Kathy DiFiore: “How about when I walked on the hot set?”

Ron Krauss:  “Yeah, and the crews and the movie people…this was a certain kind of filmmaking that they were not expecting, where you’re intermixing the real people on the set. No one knew how to handle that. The Screen Actors Guild, everybody was sort of confused. All the unions, everybody was confused about what’s going on here because is it a documentary? Is it a feature film? It was a hybrid. It was shot like a documentary; it was shot at the real place, with the real girls and the mothers and the babies, but then you’d have actors in there.

There was always this fine line when we were talking about what we’re doing, it’s like a documentary but we’re also doing this feature film. We’re mixing them. It’s true, because at the end of the movie we have some documentary footage and you have the real girls, and you have all this stuff. You have some great, great performances by actors in the film. Ann Dowd, who plays her, is incredible. Rosario Dawson, James Earl Jones, and so forth. These kind of films today cannot exist without the help of people like yourself and other people to get the word out, because there’s no superheroes and explosions and this and that.  They’re not these big films, which those films are good too, but as people we exist on stories, and personal stories that motivate us and lift us, and get us going in life. We need these films.  We need help, people to – especially with all the tools we have today: Facebook, Twitter, and all these things – get the word out. Instead of it being a movie, it’s a movement of hope. To get people out to spread the word.”

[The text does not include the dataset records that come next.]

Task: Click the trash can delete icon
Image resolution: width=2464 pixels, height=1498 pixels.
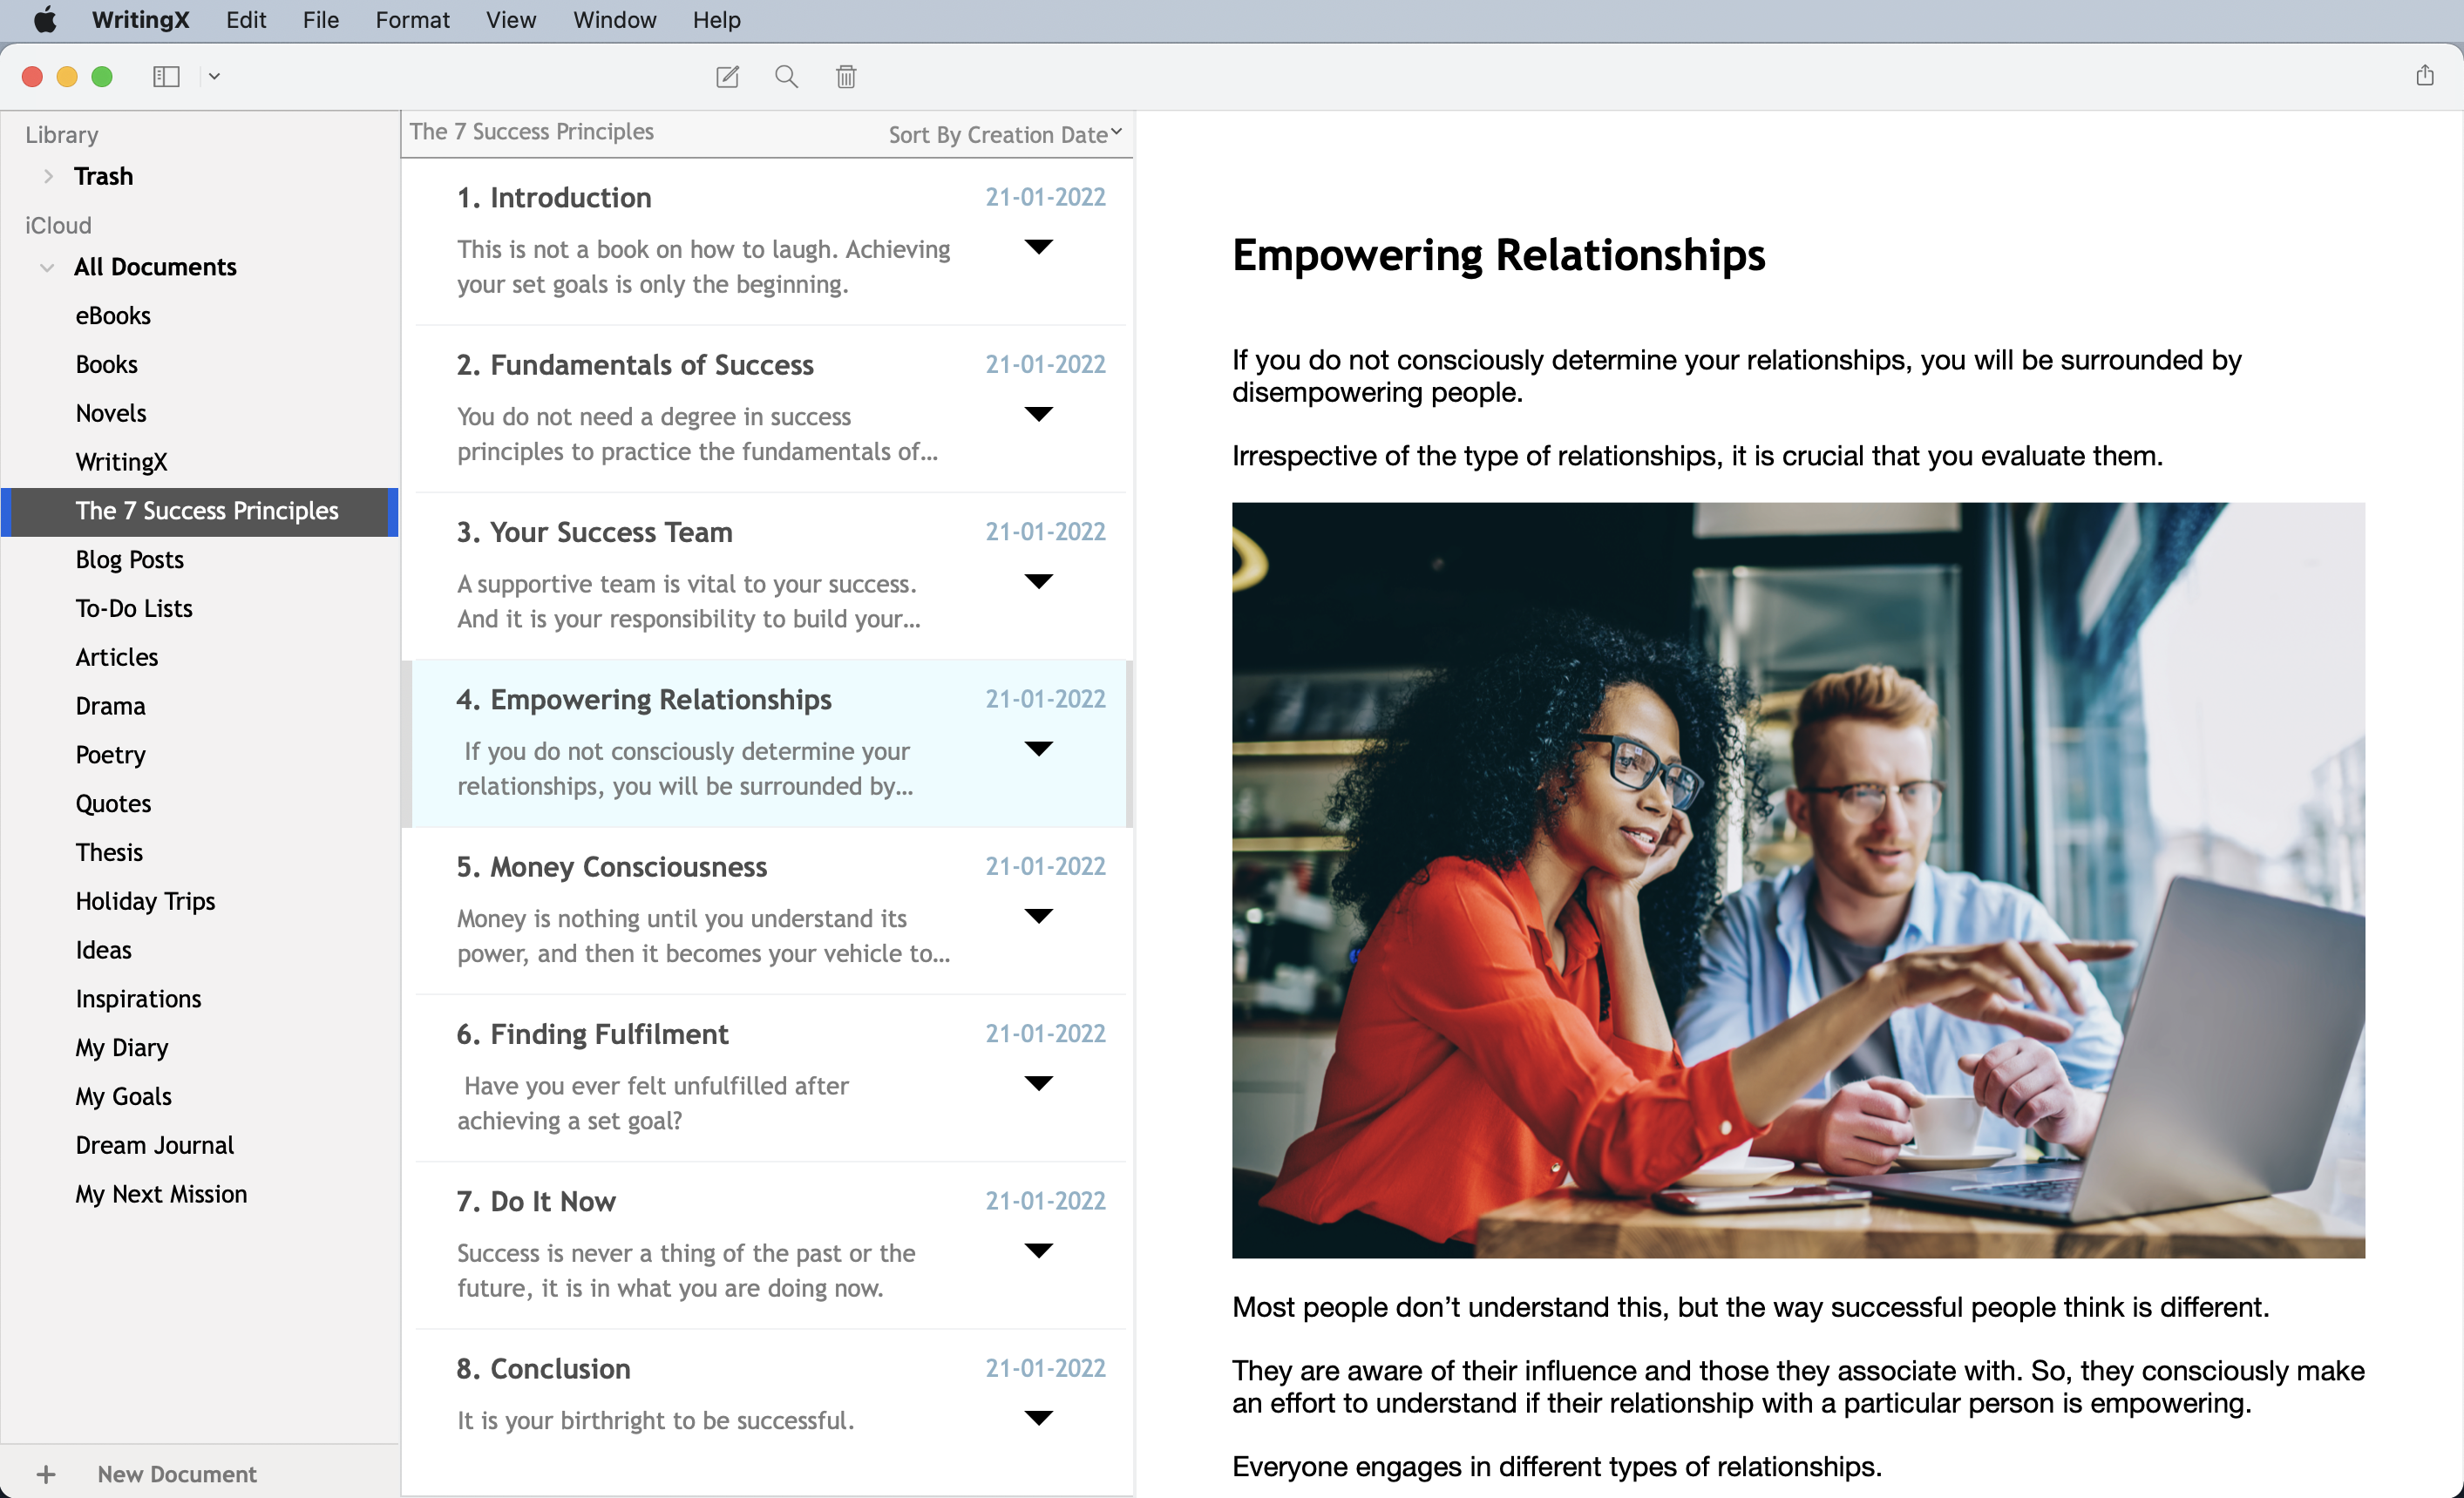Action: coord(846,77)
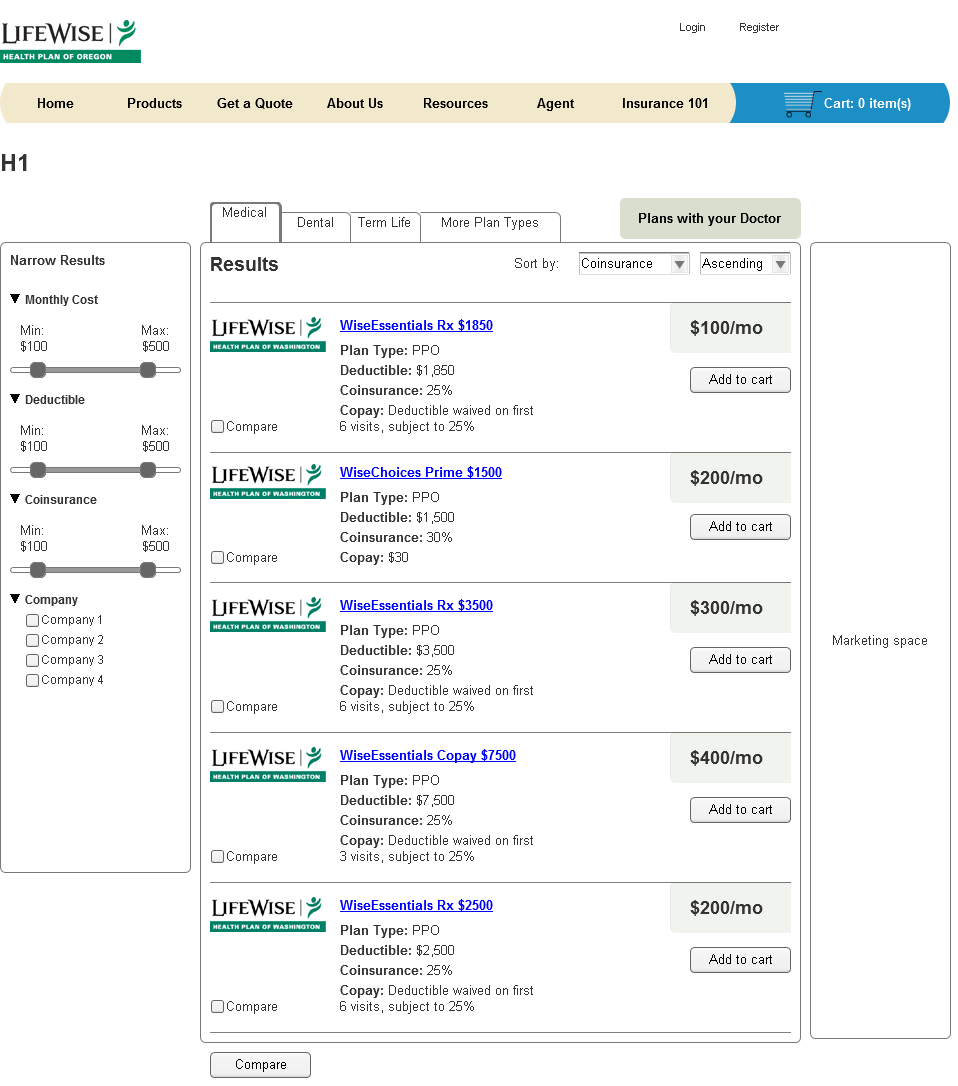Collapse the Deductible filter section
The image size is (958, 1086).
[15, 399]
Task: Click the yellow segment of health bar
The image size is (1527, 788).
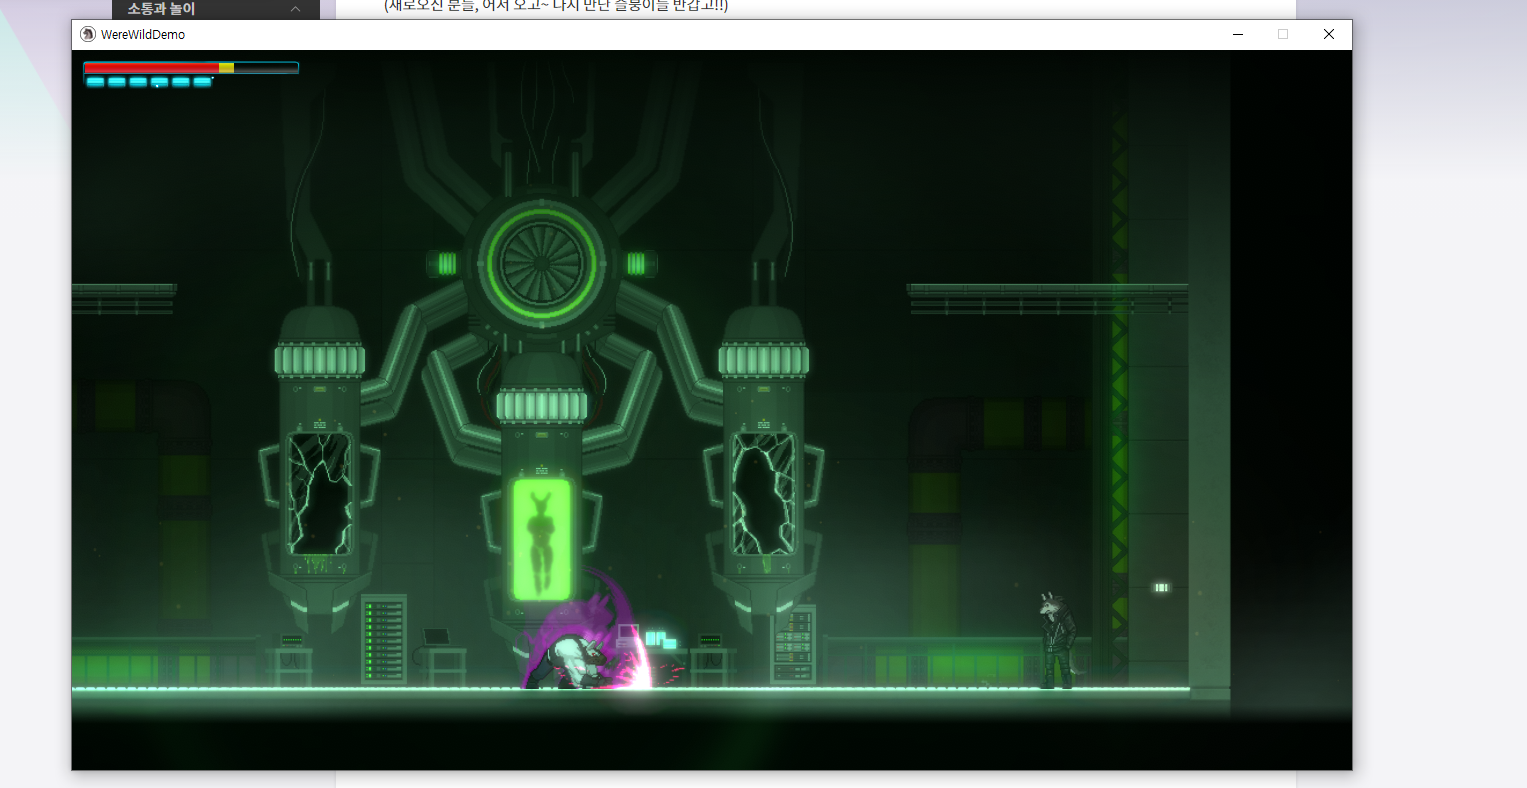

How much pressure did you feel in getting this story right?

Ron Krauss:   “I didn’t even really know how much. The girls are tough. I mean,  one girl emphasized to me that she was in a gang and that she’d knock me right out, kind of thing. She didn’t say it to me, but she was hinting that her life of where she came from and where she doesn’t want to go, and doesn’t want to deal with any kind of nonsense. She’s not going to take it.

One thing is it was an I was helping them and they were helping me kind of thing. You know, because they were showing me the way about life. They have their feet on the ground, they are very genuine. You ask them a question, you get a direct answer. Everybody has an agenda. They have no agenda. Their agenda is surviving. That’s their agenda. Surviving has no tolerance, you know what I mean?  There is no cutting around the corner and it’s very direct.

There’s honesty in that, and there’s something really refreshing about that, when you meet someone like that. When you’re used to dealing with other people in life, and you meet someone like that, it’s hard to forget about that. It’s hard to not learn from that.”

How do you move on to another project after this? This has been life-changing, I would imagine.

Ron Krauss:   “It’s a journey and it’ll help me on my other projects, for sure. It’s helping me grow as a filmmaker and as a person. I learn from each project, and the project I did before this was equally as tough. I get into these worlds and they’re complex, and they’re worlds that most people turn away from.  They don’t confront them. They look away. My films are interesting because they don’t look away. You get into it, and you discover and you learn, and you’re entertained, but you’re emotionally moved. So I’m sure there’ll be another subject I feel after this that maybe needs attention or awareness. It could be a continuation of this, something from this world, or something completely different. I never know. It just comes to me and I say, ‘Oh, that is it. I think I should do something like that.'”

And you also have a book coming out?

Kathy DiFiore: “My book comes out right around the time the movie comes out. It’s called Gimme Love, Gimme Hope, Gimme Shelter: The Inspiring Story Behind the Movie, by me.  It’s got nine other Apples in it and it starts with my lines, Kathy’s lines, and it describes the development of these women. It’s really a wonderful book for people that are interested in this type of issue in our culture, in our society.

It talks about the other work that I’ve done with the United Nations and work with the homeless women network, and things like that. Also, for anyone that wants to open a shelter, go to the website I have a kit because we need more shelters.”